(Dataset rows)
****
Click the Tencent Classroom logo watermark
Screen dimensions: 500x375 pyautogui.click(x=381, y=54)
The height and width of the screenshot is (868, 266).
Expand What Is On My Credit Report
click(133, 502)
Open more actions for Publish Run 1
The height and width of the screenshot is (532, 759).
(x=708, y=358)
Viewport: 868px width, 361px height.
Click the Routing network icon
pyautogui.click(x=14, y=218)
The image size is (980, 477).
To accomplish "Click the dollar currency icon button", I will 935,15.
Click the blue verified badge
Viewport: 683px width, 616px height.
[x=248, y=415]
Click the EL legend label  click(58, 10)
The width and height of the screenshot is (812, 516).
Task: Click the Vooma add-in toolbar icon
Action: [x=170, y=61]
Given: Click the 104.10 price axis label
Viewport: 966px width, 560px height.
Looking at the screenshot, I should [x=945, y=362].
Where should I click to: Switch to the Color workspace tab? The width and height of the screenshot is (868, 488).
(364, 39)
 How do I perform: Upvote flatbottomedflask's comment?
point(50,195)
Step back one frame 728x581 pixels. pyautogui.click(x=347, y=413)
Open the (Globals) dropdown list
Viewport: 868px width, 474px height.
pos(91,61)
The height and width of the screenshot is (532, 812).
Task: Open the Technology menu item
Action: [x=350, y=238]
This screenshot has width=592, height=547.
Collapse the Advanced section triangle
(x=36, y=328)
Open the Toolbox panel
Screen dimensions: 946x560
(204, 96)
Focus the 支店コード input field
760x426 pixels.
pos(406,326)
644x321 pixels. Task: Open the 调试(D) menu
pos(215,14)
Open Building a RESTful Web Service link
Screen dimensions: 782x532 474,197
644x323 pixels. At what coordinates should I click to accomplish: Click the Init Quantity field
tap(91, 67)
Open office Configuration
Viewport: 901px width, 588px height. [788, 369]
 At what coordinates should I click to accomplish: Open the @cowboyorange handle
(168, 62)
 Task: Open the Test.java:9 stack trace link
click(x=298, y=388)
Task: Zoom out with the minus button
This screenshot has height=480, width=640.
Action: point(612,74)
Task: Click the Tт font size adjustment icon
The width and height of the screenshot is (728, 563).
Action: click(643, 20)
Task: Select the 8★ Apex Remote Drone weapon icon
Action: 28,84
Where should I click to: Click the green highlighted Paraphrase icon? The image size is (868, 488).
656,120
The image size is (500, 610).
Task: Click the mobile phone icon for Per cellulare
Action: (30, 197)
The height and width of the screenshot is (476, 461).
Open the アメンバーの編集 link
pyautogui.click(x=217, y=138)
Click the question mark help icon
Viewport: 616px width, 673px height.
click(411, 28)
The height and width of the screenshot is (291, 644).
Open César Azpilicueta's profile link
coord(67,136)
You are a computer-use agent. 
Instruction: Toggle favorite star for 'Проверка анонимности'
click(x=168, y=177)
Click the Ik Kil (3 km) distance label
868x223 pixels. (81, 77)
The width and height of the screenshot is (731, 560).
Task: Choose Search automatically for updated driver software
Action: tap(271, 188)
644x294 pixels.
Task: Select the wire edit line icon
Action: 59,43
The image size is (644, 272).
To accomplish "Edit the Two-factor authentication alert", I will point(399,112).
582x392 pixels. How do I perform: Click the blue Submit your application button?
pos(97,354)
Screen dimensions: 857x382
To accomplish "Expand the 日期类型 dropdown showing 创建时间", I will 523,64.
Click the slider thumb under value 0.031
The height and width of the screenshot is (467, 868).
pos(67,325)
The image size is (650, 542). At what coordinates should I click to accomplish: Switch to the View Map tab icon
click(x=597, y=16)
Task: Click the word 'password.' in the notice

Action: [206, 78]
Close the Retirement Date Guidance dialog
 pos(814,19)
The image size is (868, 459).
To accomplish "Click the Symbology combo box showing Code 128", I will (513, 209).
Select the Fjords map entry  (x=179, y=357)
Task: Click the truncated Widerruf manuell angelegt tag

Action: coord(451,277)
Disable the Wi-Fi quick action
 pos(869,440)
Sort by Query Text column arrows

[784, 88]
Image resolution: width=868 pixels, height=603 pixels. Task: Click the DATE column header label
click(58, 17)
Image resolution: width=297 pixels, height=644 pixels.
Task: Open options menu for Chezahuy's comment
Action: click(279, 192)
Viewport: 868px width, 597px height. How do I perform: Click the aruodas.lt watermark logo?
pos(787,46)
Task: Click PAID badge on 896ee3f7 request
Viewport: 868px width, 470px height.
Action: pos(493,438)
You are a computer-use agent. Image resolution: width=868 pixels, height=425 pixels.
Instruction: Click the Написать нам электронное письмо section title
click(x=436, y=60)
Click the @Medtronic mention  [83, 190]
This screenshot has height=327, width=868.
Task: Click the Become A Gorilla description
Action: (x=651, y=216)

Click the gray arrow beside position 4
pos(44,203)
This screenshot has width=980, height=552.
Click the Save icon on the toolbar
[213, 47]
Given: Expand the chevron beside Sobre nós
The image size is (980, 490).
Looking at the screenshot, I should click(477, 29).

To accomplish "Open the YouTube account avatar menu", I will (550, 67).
****
• **Exercise details**:
Rewrite the data above with every "Expand" changed to "Unfold", keeping everything else the same.

• **Expected answer**:
Click the Tencent Classroom logo watermark
Screen dimensions: 500x375 pyautogui.click(x=381, y=54)
The height and width of the screenshot is (868, 266).
Unfold What Is On My Credit Report
click(133, 502)
Open more actions for Publish Run 1
The height and width of the screenshot is (532, 759).
(x=708, y=358)
Viewport: 868px width, 361px height.
Click the Routing network icon
pyautogui.click(x=14, y=218)
The image size is (980, 477).
To accomplish "Click the dollar currency icon button", I will 935,15.
Click the blue verified badge
Viewport: 683px width, 616px height.
[x=248, y=415]
Click the EL legend label  click(58, 10)
The width and height of the screenshot is (812, 516).
Task: Click the Vooma add-in toolbar icon
Action: [x=170, y=61]
Given: Click the 104.10 price axis label
Viewport: 966px width, 560px height.
Looking at the screenshot, I should [x=945, y=362].
Where should I click to: Switch to the Color workspace tab? The width and height of the screenshot is (868, 488).
(364, 39)
 How do I perform: Upvote flatbottomedflask's comment?
point(50,195)
Step back one frame 728x581 pixels. pyautogui.click(x=347, y=413)
Open the (Globals) dropdown list
Viewport: 868px width, 474px height.
pos(91,61)
The height and width of the screenshot is (532, 812).
Task: Open the Technology menu item
Action: [x=350, y=238]
This screenshot has width=592, height=547.
Collapse the Advanced section triangle
(x=36, y=328)
Open the Toolbox panel
Screen dimensions: 946x560
(204, 96)
Focus the 支店コード input field
760x426 pixels.
pos(406,326)
644x321 pixels. Task: Open the 调试(D) menu
pos(215,14)
Open Building a RESTful Web Service link
Screen dimensions: 782x532 474,197
644x323 pixels. At what coordinates should I click to accomplish: Click the Init Quantity field
tap(91, 67)
Open office Configuration
Viewport: 901px width, 588px height. [788, 369]
 At what coordinates should I click to accomplish: Open the @cowboyorange handle
(168, 62)
 Task: Open the Test.java:9 stack trace link
click(x=298, y=388)
Task: Zoom out with the minus button
This screenshot has height=480, width=640.
Action: point(612,74)
Task: Click the Tт font size adjustment icon
The width and height of the screenshot is (728, 563).
Action: click(643, 20)
Task: Select the 8★ Apex Remote Drone weapon icon
Action: 28,84
Where should I click to: Click the green highlighted Paraphrase icon? The image size is (868, 488).
656,120
The image size is (500, 610).
Task: Click the mobile phone icon for Per cellulare
Action: (30, 197)
The height and width of the screenshot is (476, 461).
Open the アメンバーの編集 link
pyautogui.click(x=217, y=138)
Click the question mark help icon
Viewport: 616px width, 673px height.
click(411, 28)
The height and width of the screenshot is (291, 644).
Open César Azpilicueta's profile link
coord(67,136)
You are a computer-use agent. 
Instruction: Toggle favorite star for 'Проверка анонимности'
click(x=168, y=177)
Click the Ik Kil (3 km) distance label
868x223 pixels. (81, 77)
The width and height of the screenshot is (731, 560).
Task: Choose Search automatically for updated driver software
Action: tap(271, 188)
644x294 pixels.
Task: Select the wire edit line icon
Action: 59,43
The image size is (644, 272).
To accomplish "Edit the Two-factor authentication alert", I will point(399,112).
582x392 pixels. How do I perform: Click the blue Submit your application button?
pos(97,354)
Screen dimensions: 857x382
To accomplish "Unfold the 日期类型 dropdown showing 创建时间", I will 523,64.
Click the slider thumb under value 0.031
The height and width of the screenshot is (467, 868).
pos(67,325)
The image size is (650, 542). At what coordinates should I click to accomplish: Switch to the View Map tab icon
click(x=597, y=16)
Task: Click the word 'password.' in the notice

Action: [206, 78]
Close the Retirement Date Guidance dialog
 pos(814,19)
The image size is (868, 459).
To accomplish "Click the Symbology combo box showing Code 128", I will (513, 209).
Select the Fjords map entry  (x=179, y=357)
Task: Click the truncated Widerruf manuell angelegt tag

Action: coord(451,277)
Disable the Wi-Fi quick action
 pos(869,440)
Sort by Query Text column arrows

[784, 88]
Image resolution: width=868 pixels, height=603 pixels. Task: Click the DATE column header label
click(58, 17)
Image resolution: width=297 pixels, height=644 pixels.
Task: Open options menu for Chezahuy's comment
Action: click(279, 192)
Viewport: 868px width, 597px height. How do I perform: Click the aruodas.lt watermark logo?
pos(787,46)
Task: Click PAID badge on 896ee3f7 request
Viewport: 868px width, 470px height.
Action: pos(493,438)
You are a computer-use agent. Image resolution: width=868 pixels, height=425 pixels.
Instruction: Click the Написать нам электронное письмо section title
click(x=436, y=60)
Click the @Medtronic mention  [83, 190]
This screenshot has height=327, width=868.
Task: Click the Become A Gorilla description
Action: (x=651, y=216)

Click the gray arrow beside position 4
pos(44,203)
This screenshot has width=980, height=552.
Click the Save icon on the toolbar
[213, 47]
Given: Unfold the chevron beside Sobre nós
The image size is (980, 490).
Looking at the screenshot, I should click(477, 29).

To accomplish "Open the YouTube account avatar menu", I will (550, 67).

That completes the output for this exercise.